→ **INSTRUCTIONS FOR THE TASK**:
Return only those lines of the listing in which "screenshot" appears.

→ **DATASET RECORDS**:
▬▬▬▬▬▬
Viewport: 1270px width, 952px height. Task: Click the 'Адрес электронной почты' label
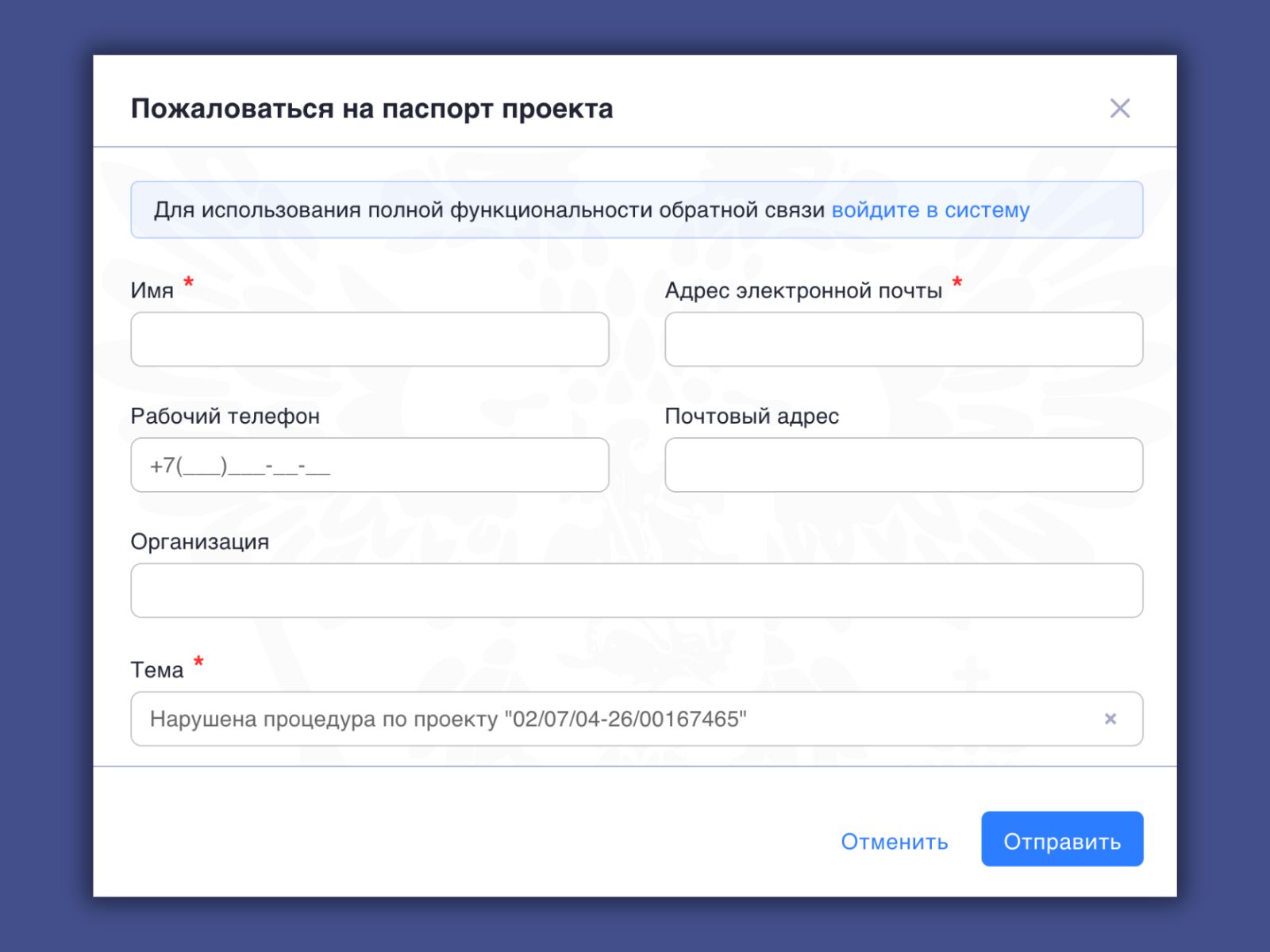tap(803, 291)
▬▬▬▬▬▬
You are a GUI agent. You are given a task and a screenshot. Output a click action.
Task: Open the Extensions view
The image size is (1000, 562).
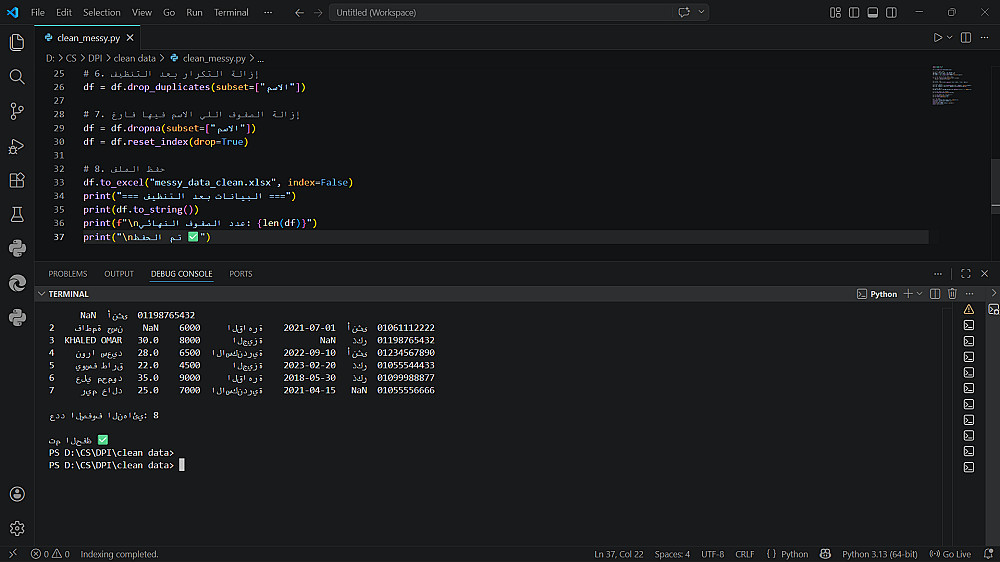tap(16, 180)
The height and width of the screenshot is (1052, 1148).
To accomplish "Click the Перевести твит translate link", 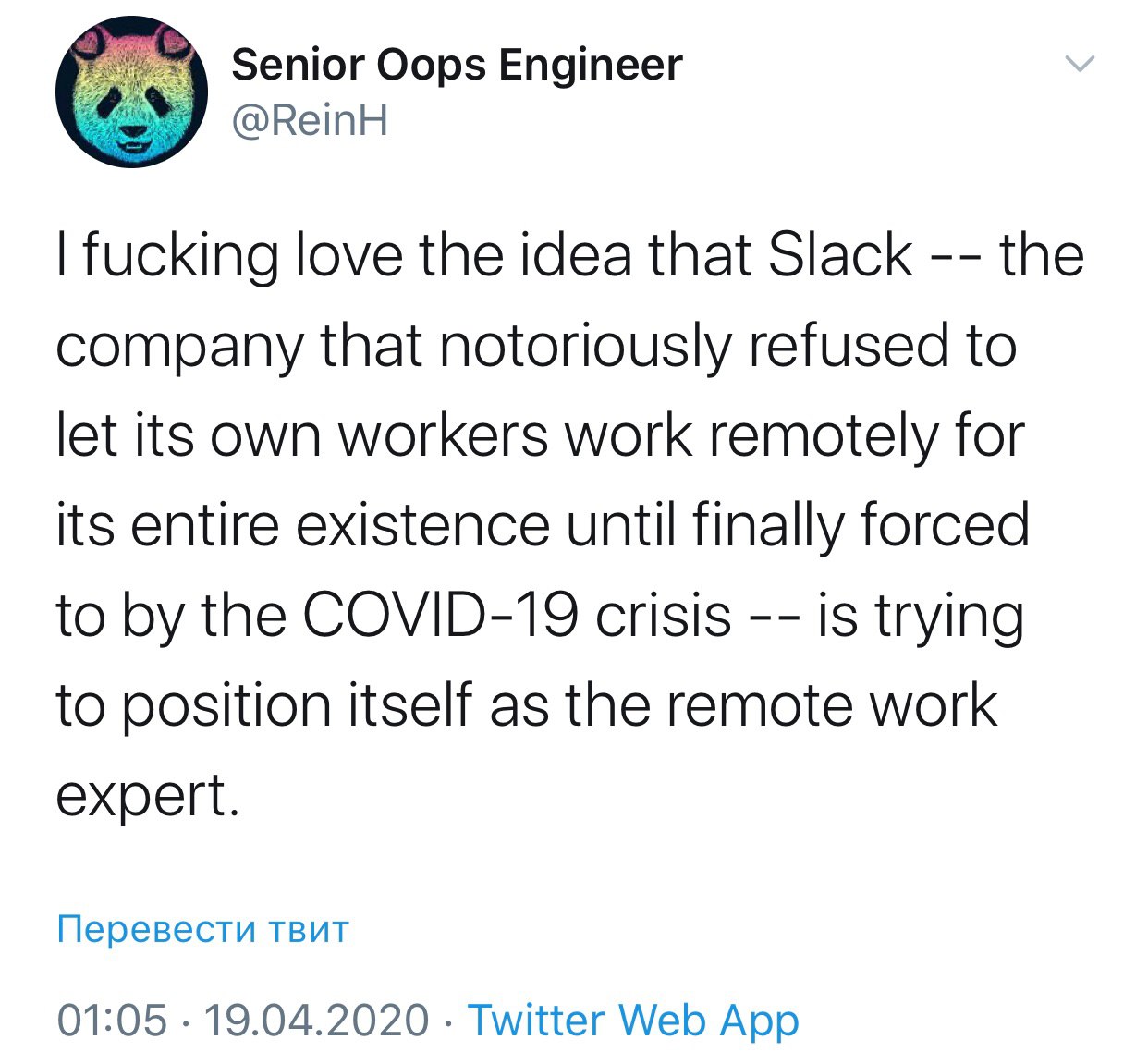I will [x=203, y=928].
▬▬▬▬▬▬
→ **OUTPUT OF THE EXERCISE**:
You are a GUI agent. You are given a task and a screenshot. Output a click action.
The height and width of the screenshot is (1052, 1148).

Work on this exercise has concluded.